*** MATERIAL SHOWN ***

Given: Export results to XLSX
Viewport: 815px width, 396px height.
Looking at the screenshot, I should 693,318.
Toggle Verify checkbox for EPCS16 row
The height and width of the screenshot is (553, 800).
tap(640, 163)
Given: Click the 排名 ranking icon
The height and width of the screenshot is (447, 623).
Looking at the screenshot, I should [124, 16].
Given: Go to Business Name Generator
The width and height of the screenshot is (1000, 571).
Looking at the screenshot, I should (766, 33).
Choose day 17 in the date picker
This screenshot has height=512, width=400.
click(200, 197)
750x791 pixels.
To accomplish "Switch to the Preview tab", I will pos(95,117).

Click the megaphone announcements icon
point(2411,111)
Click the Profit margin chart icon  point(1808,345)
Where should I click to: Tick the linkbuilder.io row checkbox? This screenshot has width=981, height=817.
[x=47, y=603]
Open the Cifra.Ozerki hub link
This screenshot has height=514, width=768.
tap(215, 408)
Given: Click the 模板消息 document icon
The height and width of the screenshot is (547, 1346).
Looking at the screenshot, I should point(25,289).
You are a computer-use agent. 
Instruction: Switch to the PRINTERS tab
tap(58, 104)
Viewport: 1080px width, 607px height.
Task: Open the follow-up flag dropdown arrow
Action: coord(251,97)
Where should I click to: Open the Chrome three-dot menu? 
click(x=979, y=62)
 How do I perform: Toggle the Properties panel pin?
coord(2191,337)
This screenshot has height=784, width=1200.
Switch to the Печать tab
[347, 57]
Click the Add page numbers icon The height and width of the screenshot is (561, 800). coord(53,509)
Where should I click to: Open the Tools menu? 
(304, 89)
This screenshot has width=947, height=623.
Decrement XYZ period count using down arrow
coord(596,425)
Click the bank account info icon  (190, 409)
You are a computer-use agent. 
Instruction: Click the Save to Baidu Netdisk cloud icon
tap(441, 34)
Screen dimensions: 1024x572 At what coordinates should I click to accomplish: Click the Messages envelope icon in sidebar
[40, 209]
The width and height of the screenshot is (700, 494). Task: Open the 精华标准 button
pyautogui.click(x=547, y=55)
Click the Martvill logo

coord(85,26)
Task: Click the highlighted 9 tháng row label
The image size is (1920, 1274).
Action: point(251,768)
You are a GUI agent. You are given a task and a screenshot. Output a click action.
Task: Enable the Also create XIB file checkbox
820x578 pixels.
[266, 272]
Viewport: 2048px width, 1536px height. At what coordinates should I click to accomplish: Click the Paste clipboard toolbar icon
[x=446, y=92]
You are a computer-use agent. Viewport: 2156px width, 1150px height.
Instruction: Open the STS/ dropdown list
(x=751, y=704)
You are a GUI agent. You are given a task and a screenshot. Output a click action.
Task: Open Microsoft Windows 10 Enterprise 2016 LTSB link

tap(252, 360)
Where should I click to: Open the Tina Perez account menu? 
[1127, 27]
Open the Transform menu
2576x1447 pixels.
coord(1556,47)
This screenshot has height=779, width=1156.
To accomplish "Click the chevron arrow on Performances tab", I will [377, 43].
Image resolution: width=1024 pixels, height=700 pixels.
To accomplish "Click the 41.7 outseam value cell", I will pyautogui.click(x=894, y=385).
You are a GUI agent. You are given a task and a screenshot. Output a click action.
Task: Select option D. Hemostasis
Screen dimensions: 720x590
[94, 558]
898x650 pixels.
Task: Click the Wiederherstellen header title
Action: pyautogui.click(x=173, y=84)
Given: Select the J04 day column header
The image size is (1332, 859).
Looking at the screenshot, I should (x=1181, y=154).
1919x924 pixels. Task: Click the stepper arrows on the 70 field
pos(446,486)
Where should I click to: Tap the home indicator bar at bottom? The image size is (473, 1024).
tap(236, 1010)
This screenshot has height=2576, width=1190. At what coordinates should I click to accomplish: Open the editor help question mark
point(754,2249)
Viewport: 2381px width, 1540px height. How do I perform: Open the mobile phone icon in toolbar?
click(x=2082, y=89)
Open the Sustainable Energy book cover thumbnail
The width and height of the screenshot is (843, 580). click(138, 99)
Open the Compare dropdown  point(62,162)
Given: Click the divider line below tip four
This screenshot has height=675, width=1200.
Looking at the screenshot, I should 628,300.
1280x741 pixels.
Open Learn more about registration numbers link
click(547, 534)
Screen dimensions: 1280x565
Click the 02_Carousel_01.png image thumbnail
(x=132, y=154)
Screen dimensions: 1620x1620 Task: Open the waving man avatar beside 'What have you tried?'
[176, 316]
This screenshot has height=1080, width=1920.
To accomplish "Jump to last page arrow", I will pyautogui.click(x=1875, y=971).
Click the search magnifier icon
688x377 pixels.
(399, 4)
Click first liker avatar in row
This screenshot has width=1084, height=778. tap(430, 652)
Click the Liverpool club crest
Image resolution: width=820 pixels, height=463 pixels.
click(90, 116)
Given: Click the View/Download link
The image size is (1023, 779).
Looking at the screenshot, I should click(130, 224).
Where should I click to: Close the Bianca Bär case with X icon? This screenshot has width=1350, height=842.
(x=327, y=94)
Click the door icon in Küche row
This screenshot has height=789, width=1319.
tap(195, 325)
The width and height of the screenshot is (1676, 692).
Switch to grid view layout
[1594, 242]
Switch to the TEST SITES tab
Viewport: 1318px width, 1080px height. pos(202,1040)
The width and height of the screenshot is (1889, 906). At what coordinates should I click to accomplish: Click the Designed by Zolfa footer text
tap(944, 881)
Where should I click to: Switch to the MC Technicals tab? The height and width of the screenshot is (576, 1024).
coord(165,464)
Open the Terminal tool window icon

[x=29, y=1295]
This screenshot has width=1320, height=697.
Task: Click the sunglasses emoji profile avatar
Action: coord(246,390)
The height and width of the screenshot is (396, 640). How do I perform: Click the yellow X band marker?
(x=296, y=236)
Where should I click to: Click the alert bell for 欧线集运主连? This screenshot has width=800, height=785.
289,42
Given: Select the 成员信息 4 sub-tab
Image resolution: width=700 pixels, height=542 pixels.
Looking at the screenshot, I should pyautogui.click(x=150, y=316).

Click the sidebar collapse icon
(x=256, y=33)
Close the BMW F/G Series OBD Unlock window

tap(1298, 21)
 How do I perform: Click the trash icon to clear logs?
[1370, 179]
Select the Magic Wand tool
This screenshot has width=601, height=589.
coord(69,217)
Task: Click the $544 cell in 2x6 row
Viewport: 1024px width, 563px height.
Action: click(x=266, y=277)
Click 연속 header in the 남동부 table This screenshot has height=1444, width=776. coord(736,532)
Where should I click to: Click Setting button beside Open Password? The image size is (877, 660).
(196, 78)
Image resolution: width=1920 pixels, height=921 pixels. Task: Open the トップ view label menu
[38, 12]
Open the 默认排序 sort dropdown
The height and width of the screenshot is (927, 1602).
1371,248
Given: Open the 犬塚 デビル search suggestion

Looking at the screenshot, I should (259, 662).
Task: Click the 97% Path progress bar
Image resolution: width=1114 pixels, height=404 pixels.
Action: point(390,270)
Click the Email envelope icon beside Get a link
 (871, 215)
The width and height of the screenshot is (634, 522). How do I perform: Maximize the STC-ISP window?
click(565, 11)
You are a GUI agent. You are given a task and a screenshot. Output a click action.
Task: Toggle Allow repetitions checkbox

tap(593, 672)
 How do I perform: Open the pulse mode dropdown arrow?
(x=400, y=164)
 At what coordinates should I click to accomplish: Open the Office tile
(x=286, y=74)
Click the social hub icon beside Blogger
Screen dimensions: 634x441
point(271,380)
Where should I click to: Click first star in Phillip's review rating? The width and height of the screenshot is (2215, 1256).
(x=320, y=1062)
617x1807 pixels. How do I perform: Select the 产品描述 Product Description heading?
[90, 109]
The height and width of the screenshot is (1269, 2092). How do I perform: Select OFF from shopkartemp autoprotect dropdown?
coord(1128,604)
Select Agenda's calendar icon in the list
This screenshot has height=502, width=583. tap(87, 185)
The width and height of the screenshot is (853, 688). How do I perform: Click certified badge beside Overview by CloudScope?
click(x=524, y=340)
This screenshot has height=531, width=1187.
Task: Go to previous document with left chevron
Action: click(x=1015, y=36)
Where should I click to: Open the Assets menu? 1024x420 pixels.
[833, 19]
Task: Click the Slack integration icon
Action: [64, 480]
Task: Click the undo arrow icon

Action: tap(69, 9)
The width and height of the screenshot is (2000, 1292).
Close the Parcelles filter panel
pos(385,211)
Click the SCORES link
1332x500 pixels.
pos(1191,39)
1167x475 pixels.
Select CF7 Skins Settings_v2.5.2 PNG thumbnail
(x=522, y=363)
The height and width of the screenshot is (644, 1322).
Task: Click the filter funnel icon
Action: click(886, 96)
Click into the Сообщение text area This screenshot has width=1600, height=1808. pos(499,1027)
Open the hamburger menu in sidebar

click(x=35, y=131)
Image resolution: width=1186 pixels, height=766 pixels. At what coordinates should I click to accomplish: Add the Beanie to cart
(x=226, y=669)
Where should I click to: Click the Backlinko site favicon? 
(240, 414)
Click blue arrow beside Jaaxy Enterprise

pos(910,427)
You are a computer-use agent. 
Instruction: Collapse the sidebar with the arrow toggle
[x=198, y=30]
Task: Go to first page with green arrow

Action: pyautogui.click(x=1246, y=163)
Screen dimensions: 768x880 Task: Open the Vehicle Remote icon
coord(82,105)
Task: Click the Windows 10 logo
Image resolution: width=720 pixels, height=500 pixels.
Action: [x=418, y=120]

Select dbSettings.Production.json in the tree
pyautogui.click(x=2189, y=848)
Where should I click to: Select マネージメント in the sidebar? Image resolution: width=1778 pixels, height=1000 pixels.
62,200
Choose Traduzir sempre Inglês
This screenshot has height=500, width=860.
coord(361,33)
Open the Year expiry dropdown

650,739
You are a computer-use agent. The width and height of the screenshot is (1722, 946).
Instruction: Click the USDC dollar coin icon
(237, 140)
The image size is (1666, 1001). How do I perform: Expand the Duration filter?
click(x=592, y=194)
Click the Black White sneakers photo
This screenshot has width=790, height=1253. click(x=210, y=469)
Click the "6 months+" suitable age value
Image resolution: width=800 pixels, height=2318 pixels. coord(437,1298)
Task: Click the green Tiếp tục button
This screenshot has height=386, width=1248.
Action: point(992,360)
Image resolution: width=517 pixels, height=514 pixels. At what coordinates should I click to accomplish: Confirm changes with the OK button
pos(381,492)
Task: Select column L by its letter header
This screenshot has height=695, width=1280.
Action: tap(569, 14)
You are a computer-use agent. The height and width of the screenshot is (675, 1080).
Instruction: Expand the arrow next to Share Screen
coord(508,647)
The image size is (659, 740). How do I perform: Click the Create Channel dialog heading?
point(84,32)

***

### TASK TO CARRY OUT
Copy out the rows above exactly, from the line containing "Where should I click to: Tick" through the line containing "(x=751, y=704)", with both of those lines included.

### RESPONSE TO THE EXERCISE
Where should I click to: Tick the linkbuilder.io row checkbox? This screenshot has width=981, height=817.
[x=47, y=603]
Open the Cifra.Ozerki hub link
This screenshot has height=514, width=768.
tap(215, 408)
Given: Click the 模板消息 document icon
The height and width of the screenshot is (547, 1346).
Looking at the screenshot, I should point(25,289).
You are a computer-use agent. 
Instruction: Switch to the PRINTERS tab
tap(58, 104)
Viewport: 1080px width, 607px height.
Task: Open the follow-up flag dropdown arrow
Action: coord(251,97)
Where should I click to: Open the Chrome three-dot menu? 
click(x=979, y=62)
 How do I perform: Toggle the Properties panel pin?
coord(2191,337)
This screenshot has height=784, width=1200.
Switch to the Печать tab
[347, 57]
Click the Add page numbers icon The height and width of the screenshot is (561, 800). coord(53,509)
Where should I click to: Open the Tools menu? 
(304, 89)
This screenshot has width=947, height=623.
Decrement XYZ period count using down arrow
coord(596,425)
Click the bank account info icon  (190, 409)
You are a computer-use agent. 
Instruction: Click the Save to Baidu Netdisk cloud icon
tap(441, 34)
Screen dimensions: 1024x572 At what coordinates should I click to accomplish: Click the Messages envelope icon in sidebar
[40, 209]
The width and height of the screenshot is (700, 494). Task: Open the 精华标准 button
pyautogui.click(x=547, y=55)
Click the Martvill logo

coord(85,26)
Task: Click the highlighted 9 tháng row label
The image size is (1920, 1274).
Action: point(251,768)
You are a GUI agent. You are given a task and a screenshot. Output a click action.
Task: Enable the Also create XIB file checkbox
820x578 pixels.
[266, 272]
Viewport: 2048px width, 1536px height. At what coordinates should I click to accomplish: Click the Paste clipboard toolbar icon
[x=446, y=92]
You are a computer-use agent. Viewport: 2156px width, 1150px height.
Instruction: Open the STS/ dropdown list
(x=751, y=704)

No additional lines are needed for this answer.